Ivan III was an intelligent and cautious ruler, power-hungry, cruel and treacherous. He achieved the submission of his main opponents. In 1478, the Novgorod land was annexed, the veche was abolished, and the veche bell was taken to Moscow. The Tver principality was surrounded on all sides by Moscow possessions, and in 1485 the Tver residents recognized the supremacy of Ivan III. In the same year, Ivan declared himself “Sovereign of All Rus',” and the name “Russia” began to appear in official documents. The marriage of Ivan III to the niece of the last Byzantine emperor - Sophia Palaeologus - seemed to confirm the transition to Moscow from Constantinople as the center of Orthodoxy. Russia also adopted the state emblem of Byzantium - the double-headed eagle.

In 1497, an all-Russian code of laws appeared - the Code of Laws. It reflected the swing of the legal formalization of serfdom: the time frame for a peasant to leave his owner was limited to two weeks a year (before and after St. George’s Day in the fall - November 26).

Vasily III abolished the independence of Pskov (1510) and Ryazan (1521), and conquered part of the lands in the west from Lithuania, including Smolensk. The unification of Russian lands was basically completed. The united Russian state included many nationalities: Mari, Mordovians, Komi, Pechora, Karelians, etc. The emergence of a single multinational state put an end to strife, made the country resistant to external threats, and contributed to the development of internal lands. However, strong autocratic power carried within itself the germ of despotism that developed under Ivan IV.

Russia in the 16th century

conquest of the yoke of Kulikovo industry

In the 16th century The territory of the Russian state has increased significantly. But the unsuitability of many lands for agriculture and the small population did not contribute to the rapid development of the economy. However, the country's deliverance from the huge Horde tribute led in the first half of the 15th century. to economic recovery. Farmers gradually moved into the black earth zone south of the Oka.
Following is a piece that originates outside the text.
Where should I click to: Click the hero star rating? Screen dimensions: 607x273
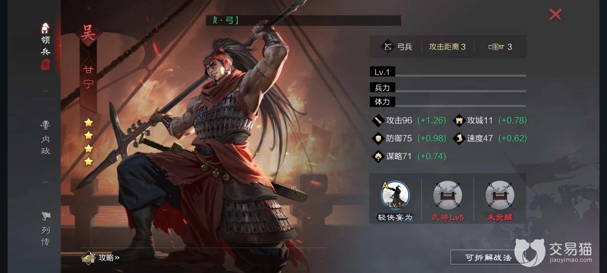[x=89, y=142]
The government supported the development of the wild field - the zone of invasion of nomads - and built cities in the South that became strongholds for the advance into the steppe.

In the XV-XVI centuries. the number of monasteries increased significantly; Peasants willingly settled on their lands.

Low state taxes, as well as the fact that landowners preferred to receive income from dependent peasants in the form of quitrents in money or food, ensured a normal existence for the peasants. Contemporaries noted the abundance and cheapness of food in Russia. The village economy strengthened so much that it subsequently withstood multiple increases in government taxes.

Cities grew rapidly. Construction, the iron industry, salt making, and carpentry developed. The role of such centers as Moscow, Yaroslavl, Kostroma, Vologda has increased. In 1584, Arkhangelsk was built and trade with Western Europe opened. Russia sold timber, hemp, yarn, leather, and bought copper, silver, and metal products. Russian merchants traded with England; Businessmen from Germany and Holland began to actively operate on the Russian market. Large Russian merchants opened their trading and manufacturing enterprises in many cities. Annexed in 1556, Astrakhan became the most important center of trade between Russia and the East.